É il Santo Stefano dell'incontro fra il Presidente americano Donald Trump e quello ucraino Volodymyr Zelensky, siamo al numero dieci di Downing Street a Londra, l'erba è ben tagliata e la cancellata dipinta da poco. Si attende il vertice sulla difesa europea e sull'Ucraina convocato da Starmer, ed assistiamo ad una cosa bella.

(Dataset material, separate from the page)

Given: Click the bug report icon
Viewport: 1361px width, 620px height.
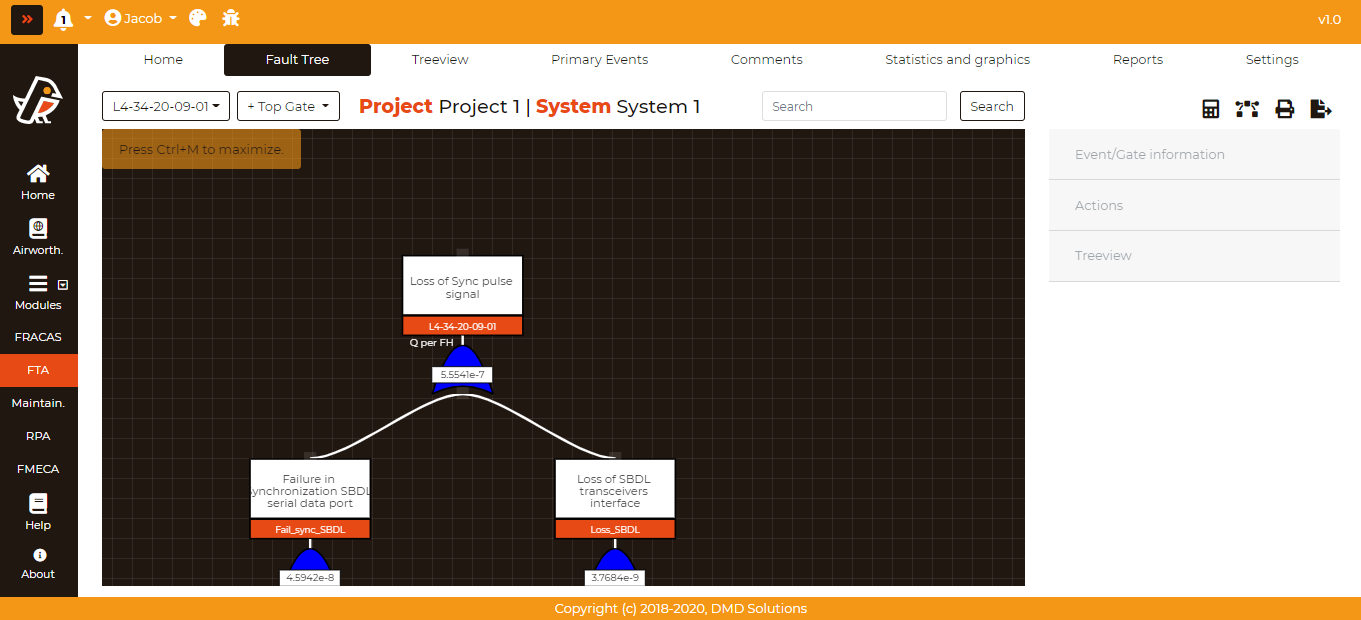Looking at the screenshot, I should tap(231, 18).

Il primo ministro britannico accoglie Zelensky. Se il benvenuto americano al presidente ucraino del giorno precedente muoveva da una dubbia ironia sul suo abbigliamento (il buongusto non è per tutti, non parlo di abiti), Starmer preferisce un abbraccio. Il loro scambio è un respiro al meccanicismo diplomatico, diventa virale in un quadro politico pericoloso e nel quale tutto partecipa all'effetto farfalla. Questo abbraccio ci insegna tre cose.
1 - La diplomazia non gioca a voci grosse. Muove da un insieme di virtù quali equilibrio, buona retorica, tatto e capacità di mediazione. Sottolineo le ultime due.
2 - Dare conforto è gratuito per tutti, pensiamoci su.
3 - Un abbraccio fa parlare meno, ma meno non significa niente. Anche nelle tragicità persistono momenti buoni, ma prestiamo comunque più attenzione a quello che non va. (Consiglio di lettura: “Factfulness. Dieci ragioni per cui non capiamo il mondo. E perché le cose vanno meglio di come pensiamo”, Hans Rosling).
Per aggiustare il mondo un abbraccio non basta, ma ad un uomo che sta difendendo l'esistenza e la sovranità della propria nazione da millecentoquattro giorni incessantemente forse può fare bene.